Laut Jahresbericht der Koalition gegen Streumunition tötete oder verletzte die Streumunition im vergangenen Jahr 248 Menschen in Syrien. Die Streitkräfte des Machthabers Baschar al-Assad seien zwischen Juli 2012 und Juli 2016 für mindestens 360 Angriffe mit den Sprengkörpern verantwortlich gewesen. Dabei seien 13 verschiedene Sorten eingesetzt worden, die aus der Luft oder vom Boden aus verschossen wurden.
Russland bestreitet Einsatz der Waffen
Die CMC-Aktivisten betonten, sie verfügten über "überzeugende Beweise", dass die russischen Streitkräfte die Sprengkörper verschießen. Russland bestreitet den Einsatz der Waffen.
Russland und Syrien haben die 2010 in Kraft getretene Konvention gegen Streubomben nicht unterzeichnet. Insgesamt haben 100 Staaten das Abkommen ratifiziert, darunter Deutschland. Die Konvention verbietet den Einsatz, die Produktion, den Transfer und das Lagern der Munition.
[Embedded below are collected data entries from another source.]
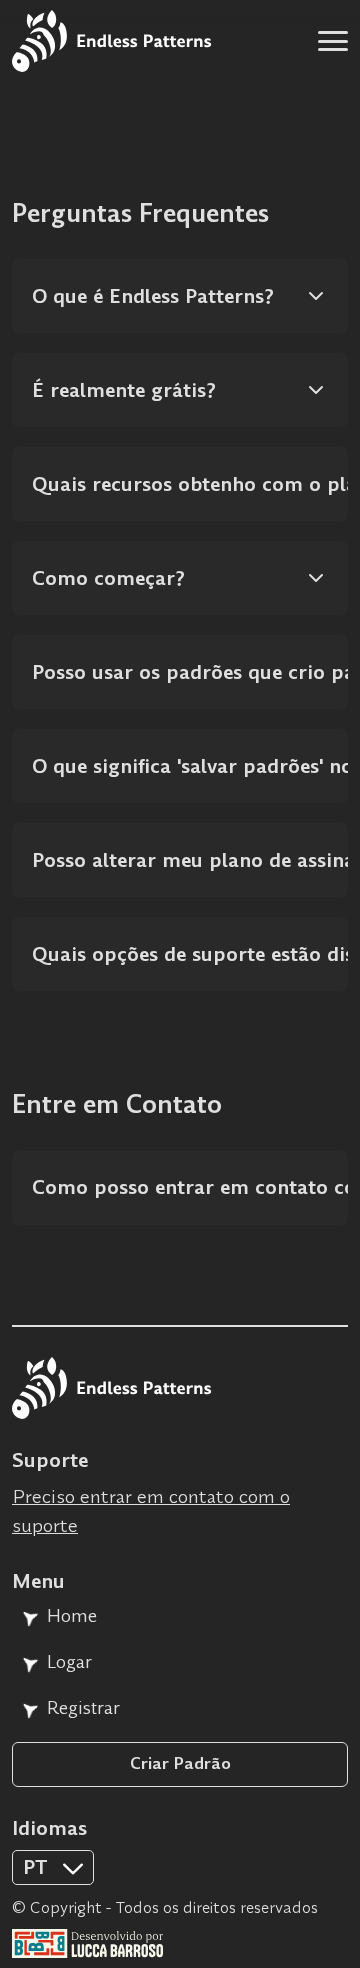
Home (72, 1616)
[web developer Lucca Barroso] (180, 1943)
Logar (69, 1662)
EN (35, 1909)
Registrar (83, 1708)
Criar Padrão (180, 1763)
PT (34, 1943)
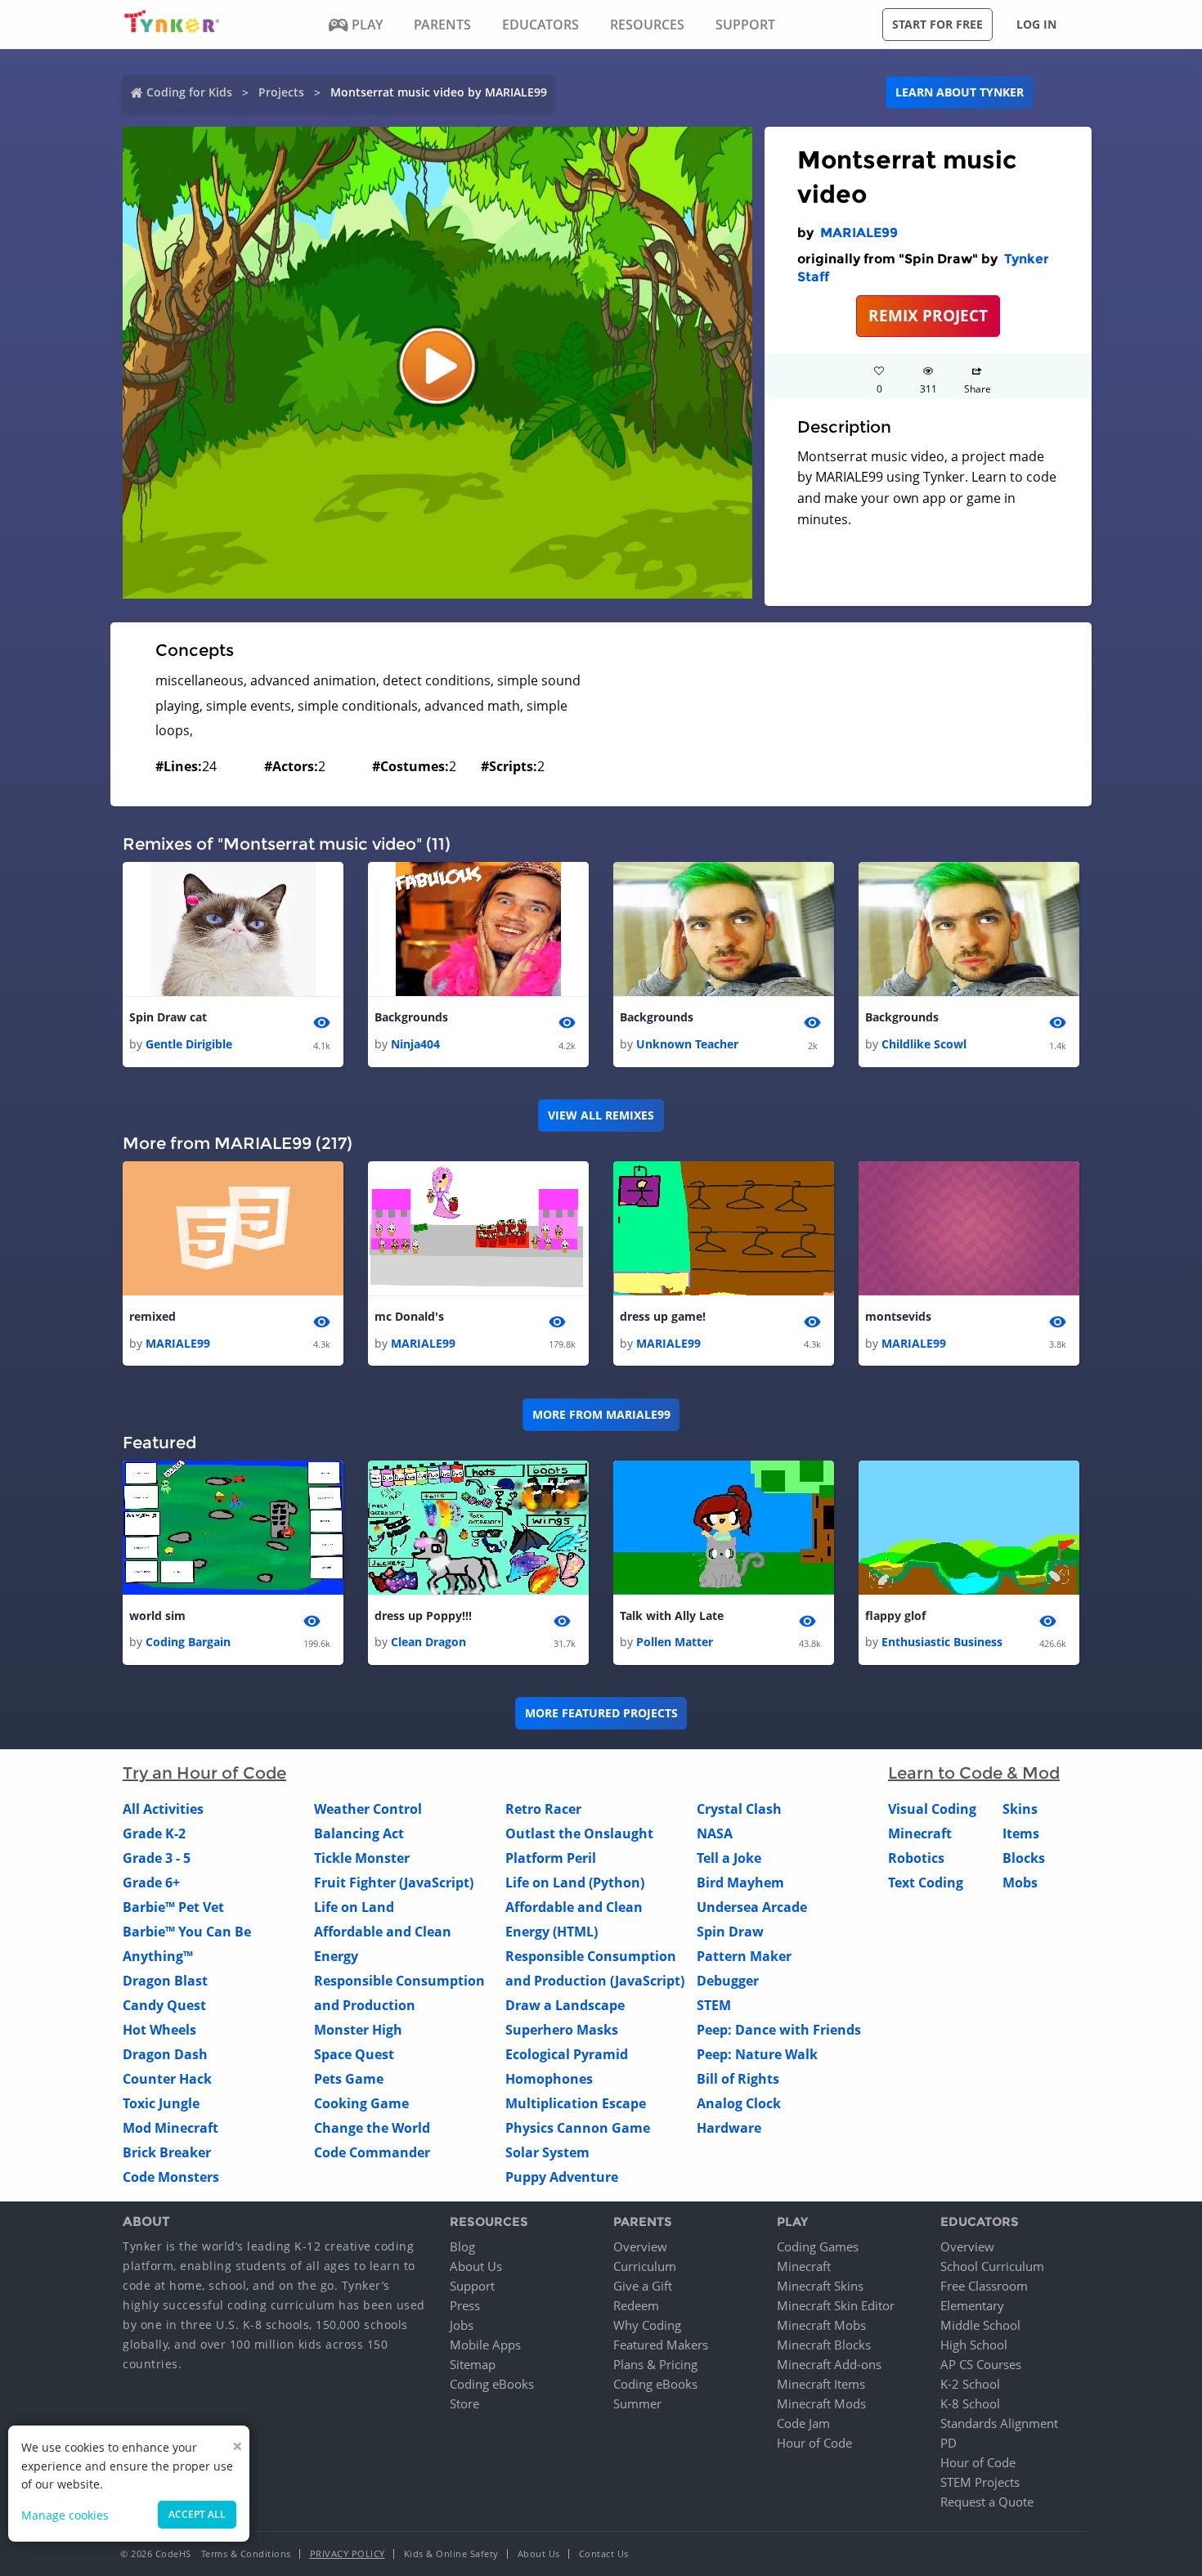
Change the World (372, 2128)
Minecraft (920, 1833)
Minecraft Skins (820, 2286)
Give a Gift (642, 2286)
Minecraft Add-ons (829, 2364)
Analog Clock (739, 2103)
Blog (462, 2246)
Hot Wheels (159, 2030)
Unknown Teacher (687, 1044)
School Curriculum (992, 2266)
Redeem (636, 2305)
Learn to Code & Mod (974, 1773)
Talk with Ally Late (672, 1615)
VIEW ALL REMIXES (601, 1115)
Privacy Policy (347, 2553)
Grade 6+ (151, 1883)
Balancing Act (359, 1833)
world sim (157, 1615)
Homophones (549, 2079)
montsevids (898, 1316)
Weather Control (368, 1809)
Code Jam (803, 2423)
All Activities (163, 1809)
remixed (152, 1316)
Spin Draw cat (168, 1017)
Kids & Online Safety (451, 2553)
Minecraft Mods (821, 2403)
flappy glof (895, 1615)
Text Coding (925, 1883)
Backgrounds (411, 1017)
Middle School (980, 2325)
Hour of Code (814, 2443)
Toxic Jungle (161, 2103)
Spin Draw (730, 1932)
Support (472, 2286)
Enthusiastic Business (941, 1641)
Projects (281, 92)
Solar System (547, 2152)
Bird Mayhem (740, 1883)
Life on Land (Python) (574, 1883)
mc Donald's (409, 1316)
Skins (1020, 1809)
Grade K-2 (154, 1833)
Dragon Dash (165, 2054)
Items (1020, 1833)
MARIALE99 (859, 232)
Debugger (728, 1981)
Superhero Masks (561, 2030)
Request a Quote (987, 2501)
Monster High (358, 2030)
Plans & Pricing (655, 2364)
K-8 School (970, 2403)
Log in (1036, 24)
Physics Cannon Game (577, 2128)
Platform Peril (550, 1858)
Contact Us (604, 2553)
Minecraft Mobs (821, 2325)
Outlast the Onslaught (579, 1833)
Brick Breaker (167, 2152)
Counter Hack (167, 2079)
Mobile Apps (485, 2344)
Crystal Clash (739, 1809)
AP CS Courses (980, 2364)
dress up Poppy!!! (423, 1615)
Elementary (972, 2305)
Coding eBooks (492, 2384)
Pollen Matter (674, 1641)
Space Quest (354, 2054)
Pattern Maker (744, 1956)
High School (973, 2344)
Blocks (1023, 1858)
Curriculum (644, 2266)
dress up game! (663, 1316)
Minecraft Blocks (824, 2344)
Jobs (461, 2325)
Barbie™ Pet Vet (173, 1907)
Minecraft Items (821, 2384)
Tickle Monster (362, 1858)
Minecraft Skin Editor (836, 2305)
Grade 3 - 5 (157, 1858)
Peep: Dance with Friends (779, 2030)
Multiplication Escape (575, 2103)
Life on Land (354, 1907)
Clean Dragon (428, 1641)
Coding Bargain (188, 1641)
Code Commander (372, 2152)
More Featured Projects (601, 1713)
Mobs (1020, 1883)
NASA (715, 1833)
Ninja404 (415, 1044)
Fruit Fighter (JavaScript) (393, 1883)
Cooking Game (361, 2103)
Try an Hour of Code (204, 1773)
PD (948, 2443)
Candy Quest (164, 2005)
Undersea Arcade (752, 1907)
Bestände müssen zerstört werden.
Streumunition wird in Containern von Artilleriegeschützen und Militärflugzeugen abgeschossen. Nach dem Öffnen der Behälter verteilen sich Hunderte kleiner Bomben auf einem mehrere Fußballfelder großen Gebiet. Viele Einzelteile detonieren jedoch nicht direkt, sie stellen auch nach Jahrzehnten noch eine Gefahr für die Bevölkerung dar.
Amnesty wirft UN Tatenlosigkeit vor
Angesichts der neuen Berichte zum Einsatz von Chemiewaffen in Syrien warf Amnesty International dem UN-Sicherheitsrat Tatenlosigkeit vor. Kriegsverbrechen in der Region müssten endlich mit aller Kraft verfolgt werden, forderte der Syrien-Experte der Menschenrechtsorganisation, René Wildangel, in der "Neuen Osnabrücker Zeitung" (Donnerstagsausgabe).
Frankreich und Großbritannien hatten Sanktionen gegen das Assad-Regime verlangt, nachdem die Vereinten Nationen einen Report veröffentlicht hatten. Darin beschuldigen Experten der UN und der Organisation für das Verbot von Chemiewaffen die Assad-Armee, Chemiewaffen im syrischen Bürgerkrieg verwendet zu haben. Russland sprach sich jedoch gegen eine Bestrafung des Assad-Regimes durch den UN-Sicherheitsrat aus.
Der Russlandbeauftragte der Bundesregierung, Gernot Erler (SPD), kritisierte: "Für Moskau ist die Profilierung als treuer Freund des verbrecherischen Assad-Regimes offensichtlich wichtiger als das gemeinsame Vorgehen und die Sanktionierung dieses provokativen Vertragsbruchs", sagte er der Zeitung. In Syrien kämpfen Assad, Rebellen und Terrormilizen um die Macht.